Californium
Page 9
“What are you talking about?” I say, but Edie doesn’t answer, doesn’t even stop. She hits the stairs early, slipping between people and knocking others sideways as she trots her way up and away from me.
.
Right after school, me and Keith pick up his guitar and amp and go straight to Treat’s. Treat has the garage open and the Bug out on the driveway. Mr. Dumovitch has taped some old egg cartons on the other wall and garage door. He’s thrown a cloth tarp over the floor and it makes the garage kind of soft and less echoey. There’s some folding chairs set out and an extension cord too, and when we set Keith’s amp down and lean the guitar against it, it looks right with the brown boxes towering behind.
“Bitchin’,” Treat says. “Let’s plan to meet in the studio every day by three thirty.”
“Studio?” Keith says. “The Two-Car Studio?”
Treat steps up to Keith, the Mohawk reaching out over the top of Keith’s head like a wave about to crash on him. “Anywhere you create art is a studio.”
Treat likes the logo with Dik on top of Nixon. He covers the bottom words with his fingers so just >I< shows. “People will recognize this after they get used to seeing it over Nixon. Pretty soon, all we’ll need is the top part. Like how people know it’s the Dead Kennedys just by seeing the tomahawk or the Clash when all they see is the guy bent over, smashing his guitar.”
“I didn’t know that,” Keith says.
“That’s because I was talking about cool people,” Treat says. “Not you.”
Me and Treat laugh. Keith walks over to the back wall of boxes. “What if we drew the logo real huge on these boxes?” He looks at Treat. “When we have the garage door open, people will see it behind us while we’re playing.”
Treat steps over to the wall and outlines the logo with his hand. “Yeah. We could pull a few boxes out to stand on too. That way we’ll be taller than the crowd in the driveway.”
They both look back my way and out the garage door like there’s a hundred people standing on the driveway.
“Hello?” I say. “We have one guitar, no drummer, and no microphone.”
“Wait,” Treat says and runs into the house. A second later he’s back. He’s got a bullhorn and sets it down on a chair, like, Ta-da!
“Are we going to protest drummers?” Keith says.
I tap Keith in the chest with the back of my hand. “No, it’s like Starsky & Hutch. We’re going to try to get them to come out of the studio with their hands up.”
Keith picks up the bullhorn and says, “Just drop your drumsticks and come on out. We don’t want anyone to get hurt.”

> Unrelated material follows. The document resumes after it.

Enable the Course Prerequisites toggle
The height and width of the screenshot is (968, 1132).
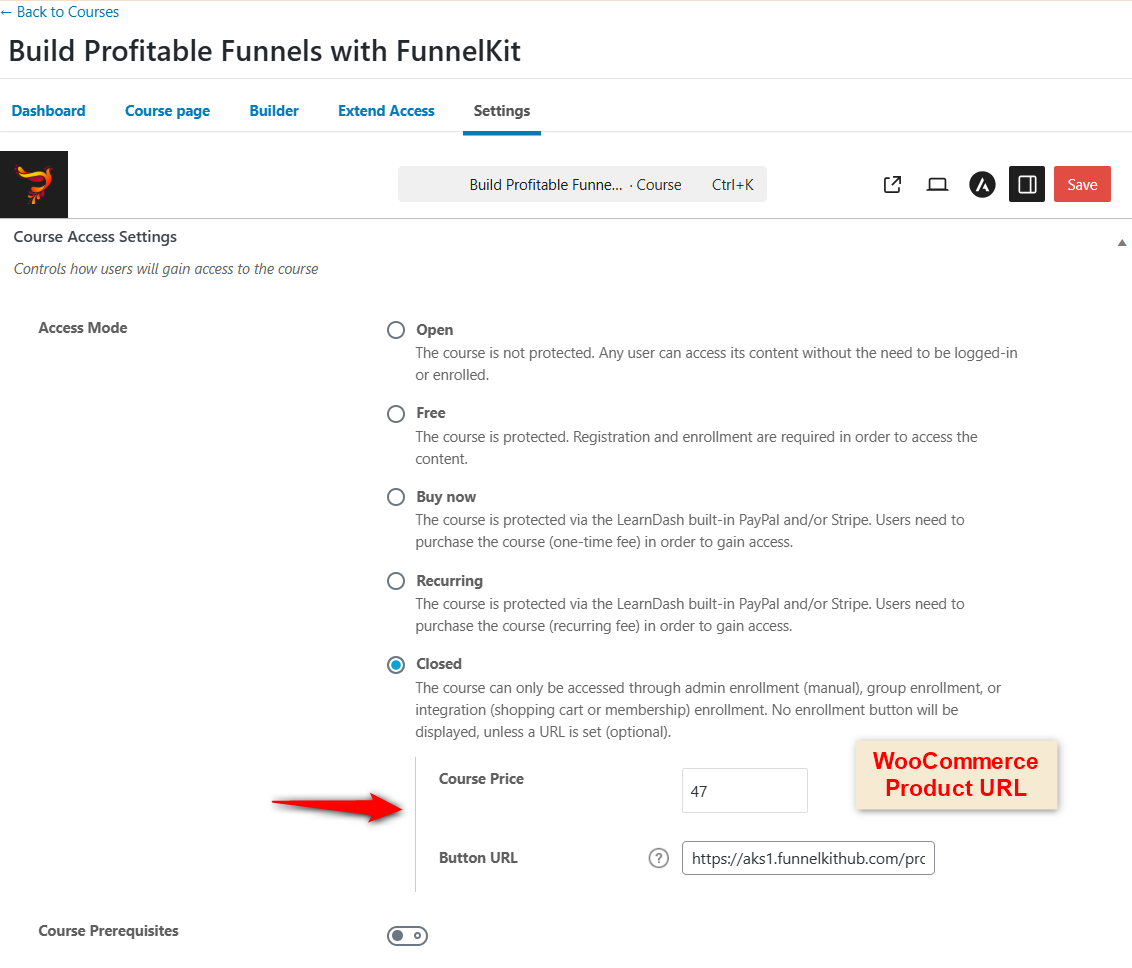click(x=407, y=936)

Treat shakes his head. He flips on the amp, picks up the guitar, and walks it over to me. “When I say ‘four,’ start strumming really fast and keep strumming until I hold up my fist.”
He grabs the bullhorn from Keith and says, “One-two, one-two-three-four!”
I fling my hand down, smacking it against the guitar, and as it comes up, each string punches a finger. The amp fires out this whining, deep twang-twang, like a hundred nuns playing acoustic guitars.
Treat leans back and holds the bullhorn to his mouth, pointing it at the rafters. “You don’t care / that I don’t care / and I don’t care / that you don’t care.” It sounds like Treat’s screaming from the other end of a tube you have up to your ear. It’s mixing with the music and vibrating in my chest. “No one cares that we don’t care / so all we do / is stare, stare, stare / all we do / is stare!” Treat’s arm flies up, his fist tight, and I stop just like he said. The last twangs crackle out of the amp. My hand is throbbing, red and hot, but I hold it up in a fist like Treat’s.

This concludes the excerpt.